One of the main messages here is, we’ve got to look at continuous cost reduction. And I look at product cost reduction in a continuous, 3-phase cycle: First, you optimize your sourcing, your volume and your sourcing, and you go to low-cost countries and optimize your sourcing. After a while, that wears out, so the next thing you do is look at a redesign of specific components that can take into account current availability of components. Then the 3rd thing you do is look at transformational design, major changes in architecture, which enables you to reduce cost and improve performance at the same time.

The computer industry does this all the time; we’ve got a lot of electronics in our products, so changing architecture to reduce costs and improve is always something that we’ve also got to do. It takes little longer, but you’ve got to be doing it, and then you start all over again. Once you introduce new architecture, you go back to sourcing, because you’ve got a whole bunch of new components. This 3-phase cycle is something I want all the business teams to embrace and put into their working methodology.

The methods we’ll use to reduce costs cover some or all of these; in addition, there are other opportunities. Many of the businesses have been relatively recent acquisitions that haven’t been fully integrated, so there are areas for factory consolidation, there are areas of manufacturing and operational efficiency – putting lean in areas where we don’t have it. From a short-term perspective, this low-cost country [idea] is a pretty big opportunity, because we’re well below where I think our entitlement should be.

MassDevice: There’s a lot of uncertainty in the U.S. over the regulatory climate. What’s your take on the environment today and the moves the FDA is taking to reform the 510(k) protocol?

OI: We really want to work with the regulatory authorities to streamline things in a way that we can get good therapies out to market in a more efficient fashion. I think the regulatory authorities are actually very open to that dialogue, in terms of sharing data and in terms of basically doing the right things for patients.

I want to make it clear that we want to partner with them. Patient safety is as much our concern as it is theirs, and we will ensure that. Speed to market is also something that’s valuable both to us and to them, because we are providing therapies that are useful to patients in this country. So clarifying that we have a partnership, rather than an adversarial relationship, I think is very important.

Now what are some of the more concrete things that we’re doing? One of the things that we’re exploring is a much more rigorous post-market surveillance method, which is high on the FDA’s list. We’ve got real expertise around clinical trials and around post-market surveillance and we’re willing to invest, we will invest in this kind of a network, which is beyond a registry where we actually gather clinical data and take action. We’re committed to taking action based on that data and we’ll work with the FDA on that.

It’s something that we’ll do anyway, because it’s something that I think we need to do to be proactive about patient safety.

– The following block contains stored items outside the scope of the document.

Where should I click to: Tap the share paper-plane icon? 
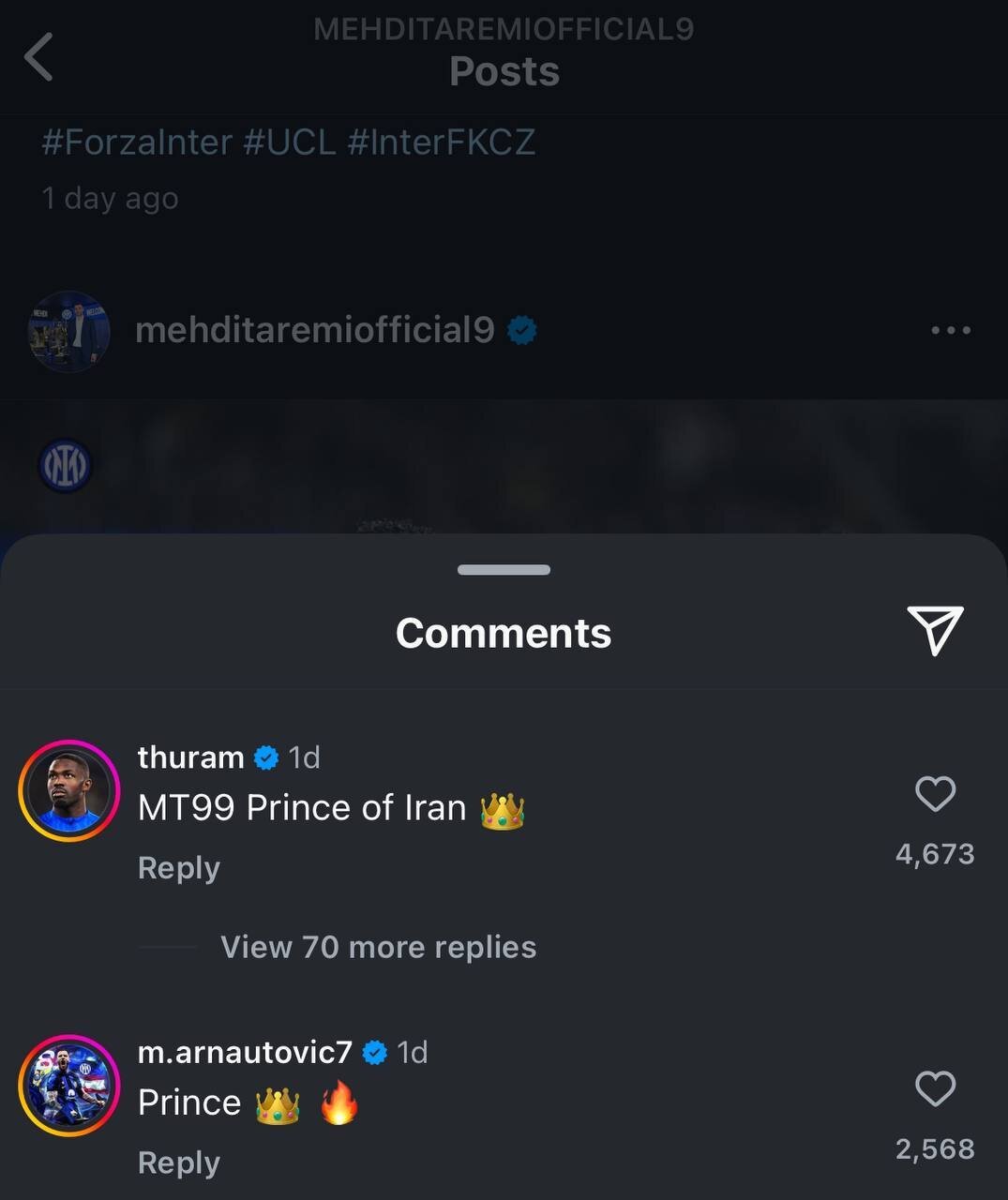[935, 630]
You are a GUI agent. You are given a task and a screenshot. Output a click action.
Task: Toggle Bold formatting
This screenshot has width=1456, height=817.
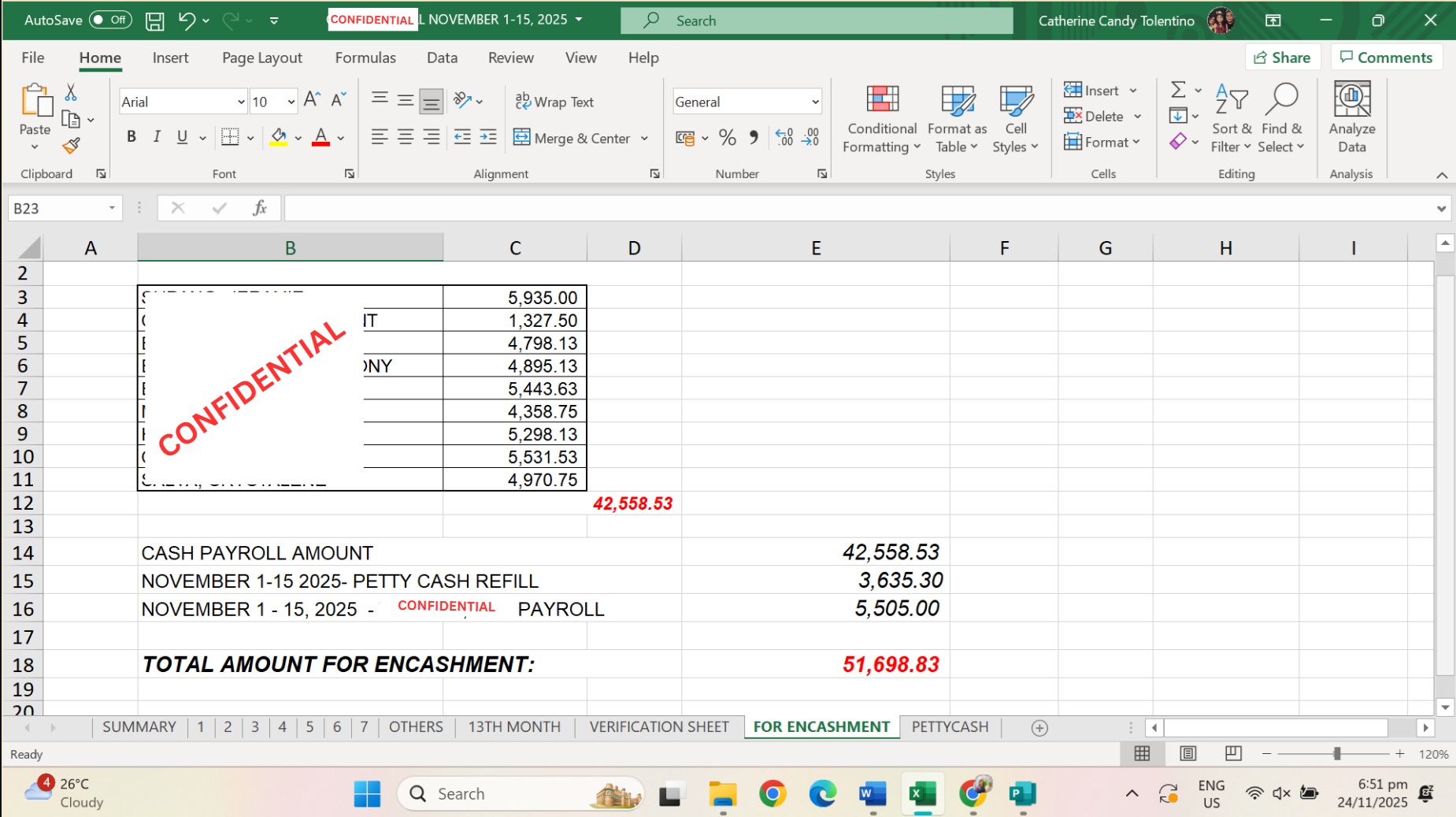tap(132, 137)
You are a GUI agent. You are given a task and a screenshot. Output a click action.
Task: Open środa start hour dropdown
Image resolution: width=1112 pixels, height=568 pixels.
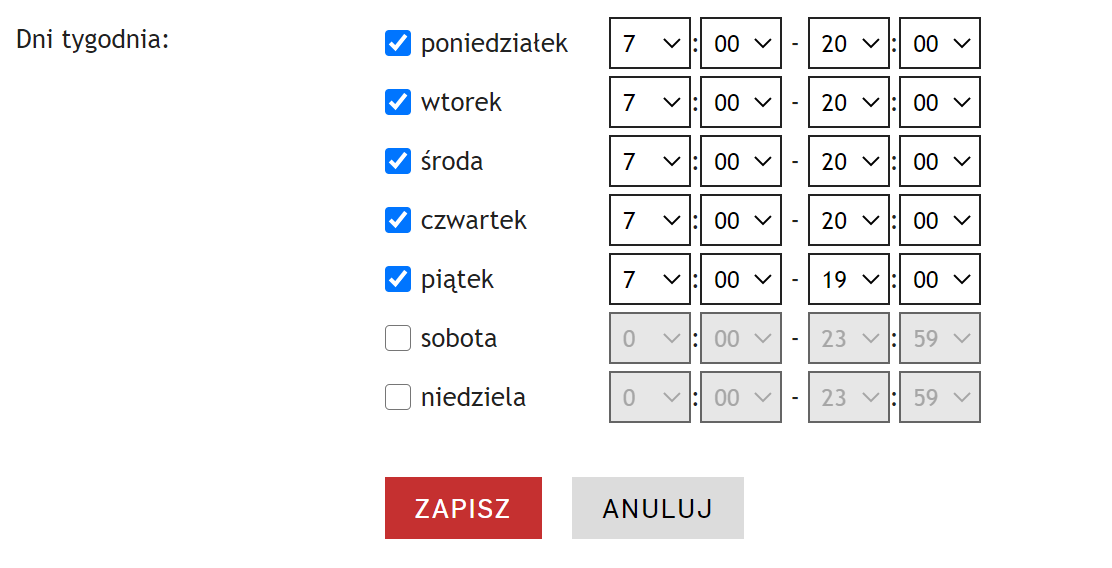click(x=649, y=161)
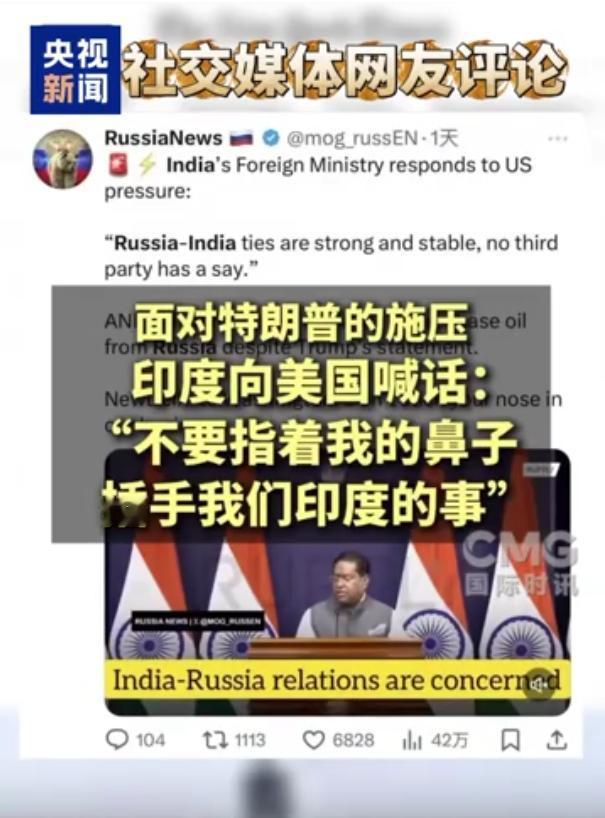Viewport: 605px width, 818px height.
Task: Click the 社交媒体网友评论 title banner
Action: [344, 69]
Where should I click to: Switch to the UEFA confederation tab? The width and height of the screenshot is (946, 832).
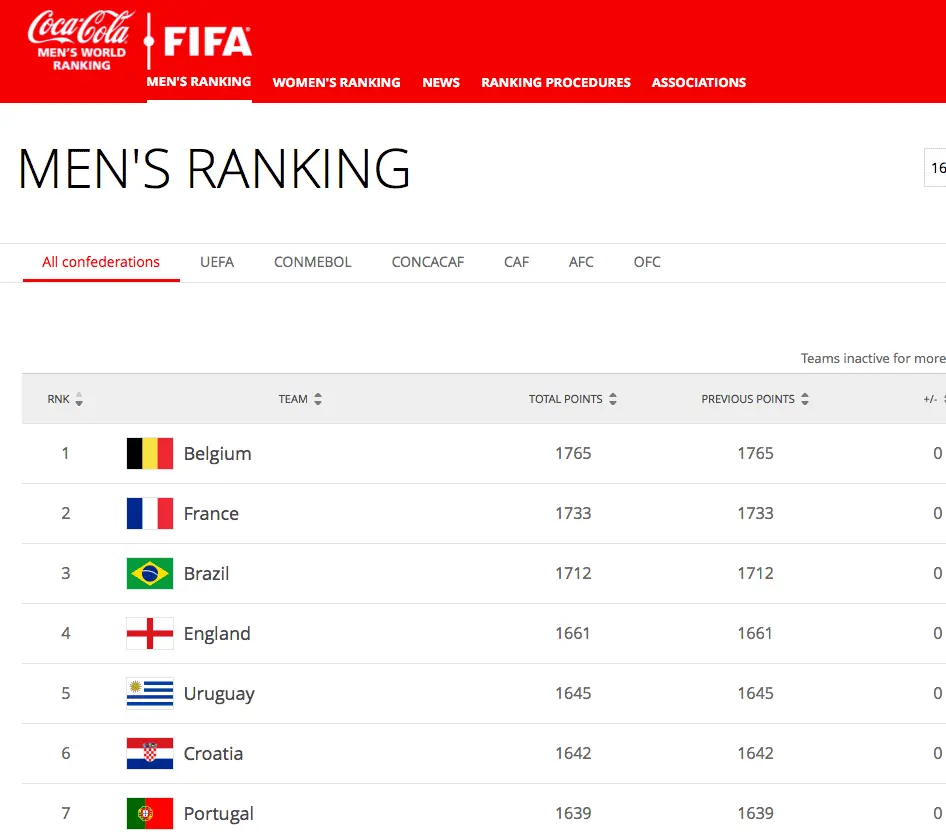click(x=217, y=262)
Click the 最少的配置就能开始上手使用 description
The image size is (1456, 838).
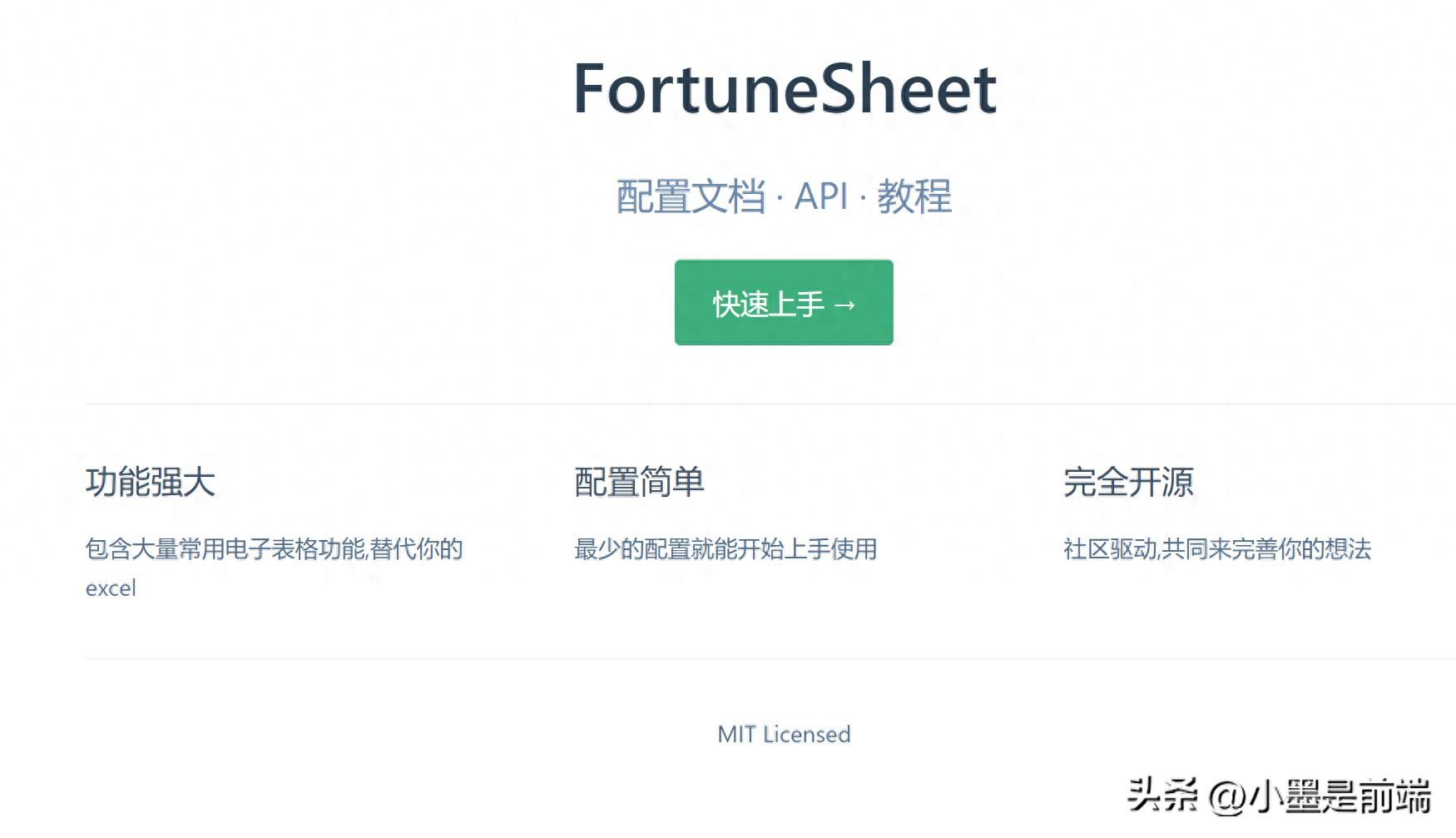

Through that, we can work with the FDA to speed up some approvals, I think that’ll help us out.

Regarding 510(k) and so on, I mean look, we’re primarily a [pre-market approval] company, so that’s really where our focus is and we excel at that.

MassDevice: Stryker made news when it announced a 5% workforce reduction due to the impending medical device tax. You’re more insulated from its effects due to your high proportion of international sales, but I’m still interested in how will Medtronic look to handle the tax.

OI: We’ve got to cover it in some way and, realistically, it’s going to happen. I think to some degree we’ve got to share it with our customers, but we’re going to be pragmatic about it. It’s something that we’ve got manage through.

There’s pressures everywhere, in all businesses, in a variety of ways. There’s pricing pressure for a variety of reasons – that’s why we do our cost reduction and be proactive about our cost reduction and look for efficiencies. This is just 1 additional pressure that we’ve got to manage through.

MassDevice: How involved is Medtronic in lobbying efforts to repeal the tax?

OI: I think, look, we’re part of AdvaMed and we’re working with them and I think that’s about it.